# pics from my youngest brother RS2



## valverde (Jul 7, 2004)

heres some pics of my youngest brother Audi-Porsche RS2
he bought it here in Costa Rica about 6 years ago


----------



## bbarkertravis (May 6, 2007)

*Re: pics from my youngest brother RS2 (valverde)*

ummm ok


----------



## tattooguy (Nov 18, 2007)

*Re: pics from my youngest brother RS2 (valverde)*

cool


----------



## 20vGetta (Oct 8, 2006)

_Modified by slammed18bora at 10:03 PM 12-8-2007_


----------



## valverde (Jul 7, 2004)

*Re: (slammed18bora)*

why is it a wrong forum dude ?


----------



## Sepp (Dec 10, 2002)

*Re: (valverde)*

Great car, right forum.
I've never seen one in red...
Maybe the noobs above don't realise what the RS2 is?
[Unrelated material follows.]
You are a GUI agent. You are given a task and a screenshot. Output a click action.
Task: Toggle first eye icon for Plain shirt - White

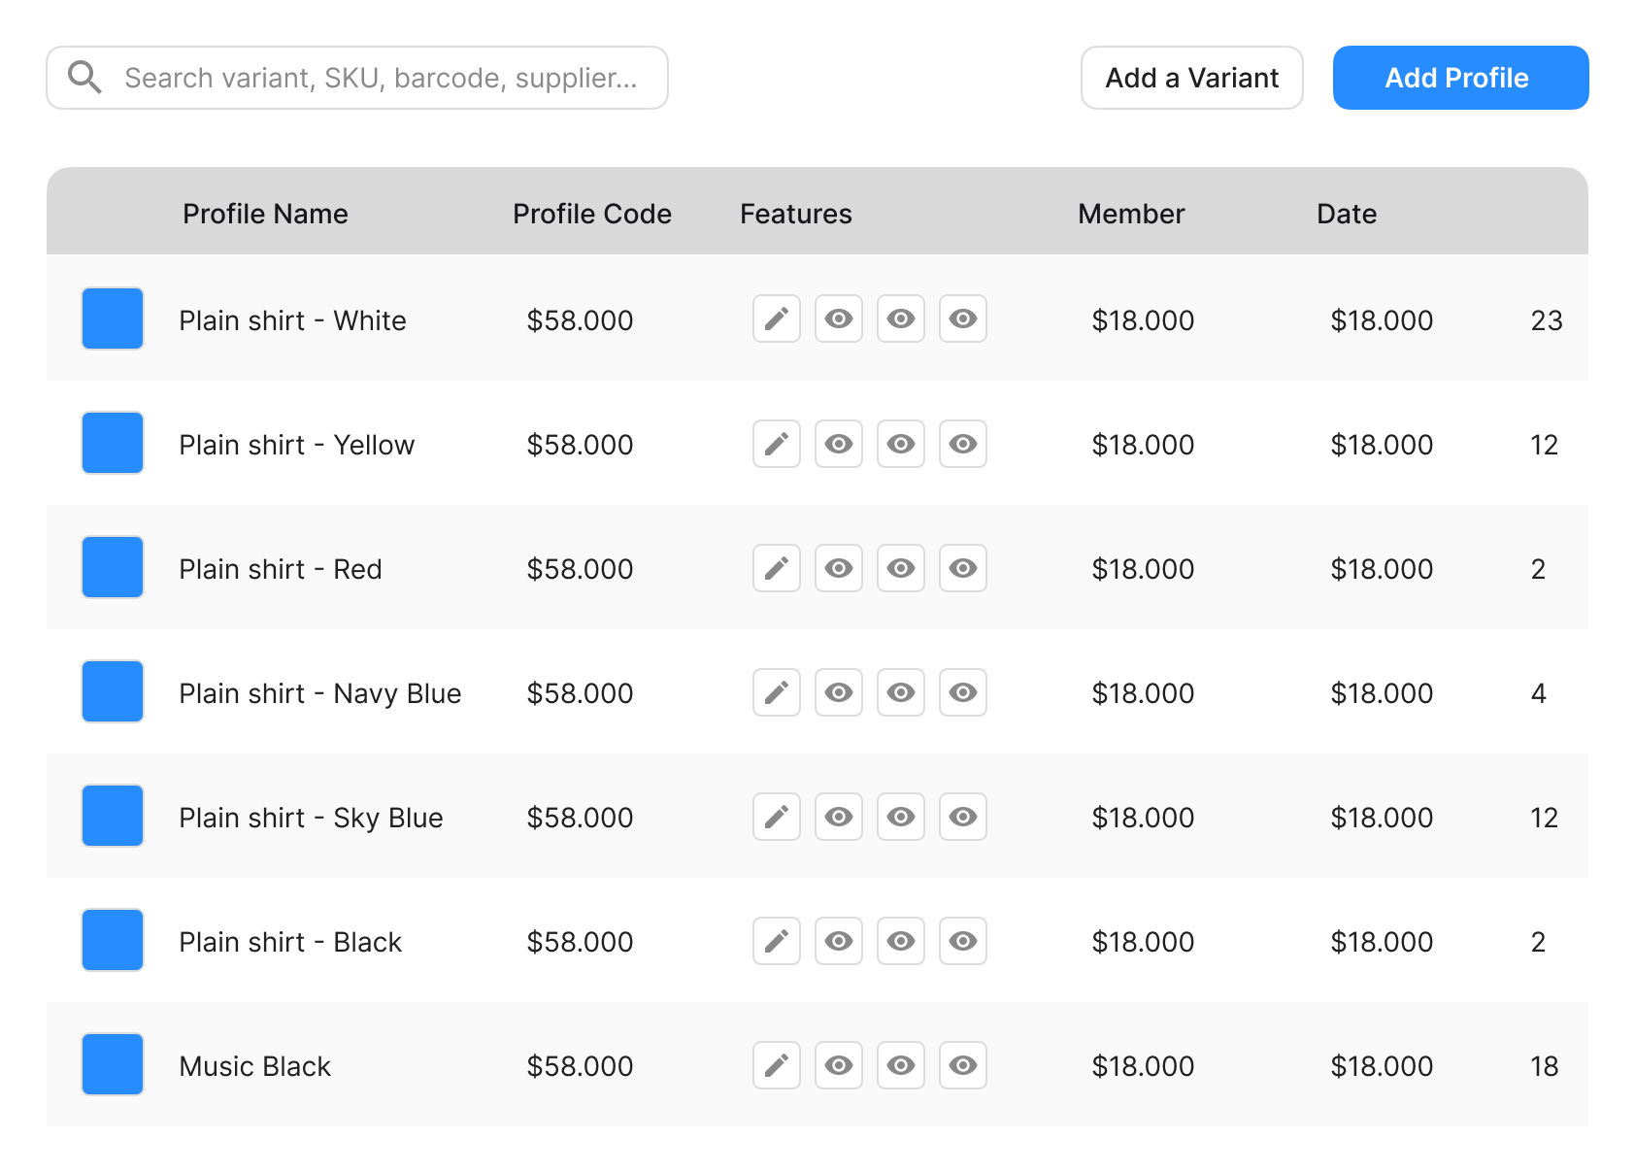pyautogui.click(x=838, y=319)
_Modified by Sepp at 11:30 AM 12-9-2007_


----------



## r33fgirl (Nov 7, 2005)

*Re: pics from my youngest brother RS2 (valverde)*









Never seen a RS2 in red... wow she's amazing !
I so want one !!! (but pearl..







)


----------



## bluevr6 (Apr 19, 2000)

*Re: pics from my youngest brother RS2 (valverde)*

SWEET!


----------



## philsburydonuts (Feb 25, 2006)

*Re: pics from my youngest brother RS2 (bluevr6)*

hella sick http://****************.com/smile/emthup.gif


----------



## urquattro83 (Apr 24, 2005)

*Re: pics from my youngest brother RS2 (philsburydonuts)*

Oh my god, what a nice car!







We have one in red here in Slovenia, seen it a couple of times, the owner tuned it to 750+ hp. http://****************.com/smile/emthup.gif


----------



## MFZERO (Mar 13, 2002)

*Re: (Sepp)*










_Quote, originally posted by *Sepp* »_Great car, right forum.
I've never seen one in red...
Maybe the noobs above don't realise what the RS2 is?


x2
p.s.
I hate your brother








he's a lucky man


----------



## copia22 (Dec 24, 2007)

*Re: pics from my youngest brother RS2 (valverde)*

damn whats with no love for this gorgeous car? 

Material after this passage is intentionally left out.